# Problem to solve:
Copy the rows word for word, starting at the first row and ending at the line that contains "What do you see at coordinates (339, 86)", including that line.

---------------

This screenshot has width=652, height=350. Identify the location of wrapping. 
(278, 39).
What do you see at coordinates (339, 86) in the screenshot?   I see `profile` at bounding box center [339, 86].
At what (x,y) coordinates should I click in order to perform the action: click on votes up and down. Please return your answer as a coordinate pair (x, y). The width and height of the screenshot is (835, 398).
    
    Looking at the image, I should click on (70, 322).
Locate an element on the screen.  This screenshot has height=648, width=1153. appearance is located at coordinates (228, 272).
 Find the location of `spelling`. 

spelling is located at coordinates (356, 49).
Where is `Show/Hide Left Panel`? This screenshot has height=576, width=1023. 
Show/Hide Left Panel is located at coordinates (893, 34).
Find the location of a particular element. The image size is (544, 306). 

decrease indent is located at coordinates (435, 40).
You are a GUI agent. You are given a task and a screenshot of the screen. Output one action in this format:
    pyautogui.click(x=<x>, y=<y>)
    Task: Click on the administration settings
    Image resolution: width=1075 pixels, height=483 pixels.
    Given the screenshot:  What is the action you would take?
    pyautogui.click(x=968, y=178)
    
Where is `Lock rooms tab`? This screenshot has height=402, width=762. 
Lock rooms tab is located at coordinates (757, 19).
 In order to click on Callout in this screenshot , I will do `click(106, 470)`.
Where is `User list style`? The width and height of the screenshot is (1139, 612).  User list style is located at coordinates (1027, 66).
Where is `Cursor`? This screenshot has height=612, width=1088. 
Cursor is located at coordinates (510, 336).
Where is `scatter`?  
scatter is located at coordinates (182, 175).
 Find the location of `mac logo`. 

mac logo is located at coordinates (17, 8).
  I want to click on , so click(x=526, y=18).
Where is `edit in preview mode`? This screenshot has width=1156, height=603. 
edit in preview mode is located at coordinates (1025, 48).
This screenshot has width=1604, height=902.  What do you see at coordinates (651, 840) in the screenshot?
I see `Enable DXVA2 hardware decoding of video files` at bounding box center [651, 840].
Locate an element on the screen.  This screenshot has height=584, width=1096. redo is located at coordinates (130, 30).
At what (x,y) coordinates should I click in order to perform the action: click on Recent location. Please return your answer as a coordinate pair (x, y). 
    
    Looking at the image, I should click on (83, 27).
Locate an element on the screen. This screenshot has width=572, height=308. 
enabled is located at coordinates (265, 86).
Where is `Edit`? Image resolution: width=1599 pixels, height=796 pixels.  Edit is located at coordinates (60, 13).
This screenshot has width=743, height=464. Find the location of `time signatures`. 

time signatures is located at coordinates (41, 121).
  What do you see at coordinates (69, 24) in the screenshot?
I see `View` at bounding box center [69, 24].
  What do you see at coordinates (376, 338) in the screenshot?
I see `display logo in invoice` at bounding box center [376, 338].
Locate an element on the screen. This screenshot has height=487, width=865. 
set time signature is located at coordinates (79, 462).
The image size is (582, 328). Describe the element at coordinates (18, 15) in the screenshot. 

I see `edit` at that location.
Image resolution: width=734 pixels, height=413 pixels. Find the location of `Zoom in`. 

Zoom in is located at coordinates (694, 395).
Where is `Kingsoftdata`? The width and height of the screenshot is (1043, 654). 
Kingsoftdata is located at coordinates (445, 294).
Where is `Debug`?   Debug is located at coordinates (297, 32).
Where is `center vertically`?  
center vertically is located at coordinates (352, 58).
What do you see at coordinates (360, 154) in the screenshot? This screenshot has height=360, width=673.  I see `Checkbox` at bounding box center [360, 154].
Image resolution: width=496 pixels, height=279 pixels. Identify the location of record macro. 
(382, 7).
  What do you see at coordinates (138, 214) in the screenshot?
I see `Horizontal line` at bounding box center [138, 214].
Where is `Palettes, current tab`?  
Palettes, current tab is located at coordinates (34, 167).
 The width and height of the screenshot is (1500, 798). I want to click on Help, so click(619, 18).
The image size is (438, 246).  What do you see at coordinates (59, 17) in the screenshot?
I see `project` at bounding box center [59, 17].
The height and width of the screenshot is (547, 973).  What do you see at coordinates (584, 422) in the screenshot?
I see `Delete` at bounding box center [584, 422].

---------------

# Solution to this problem:
This screenshot has width=652, height=350. Identify the location of wrapping. 
(278, 39).
What do you see at coordinates (339, 86) in the screenshot?   I see `profile` at bounding box center [339, 86].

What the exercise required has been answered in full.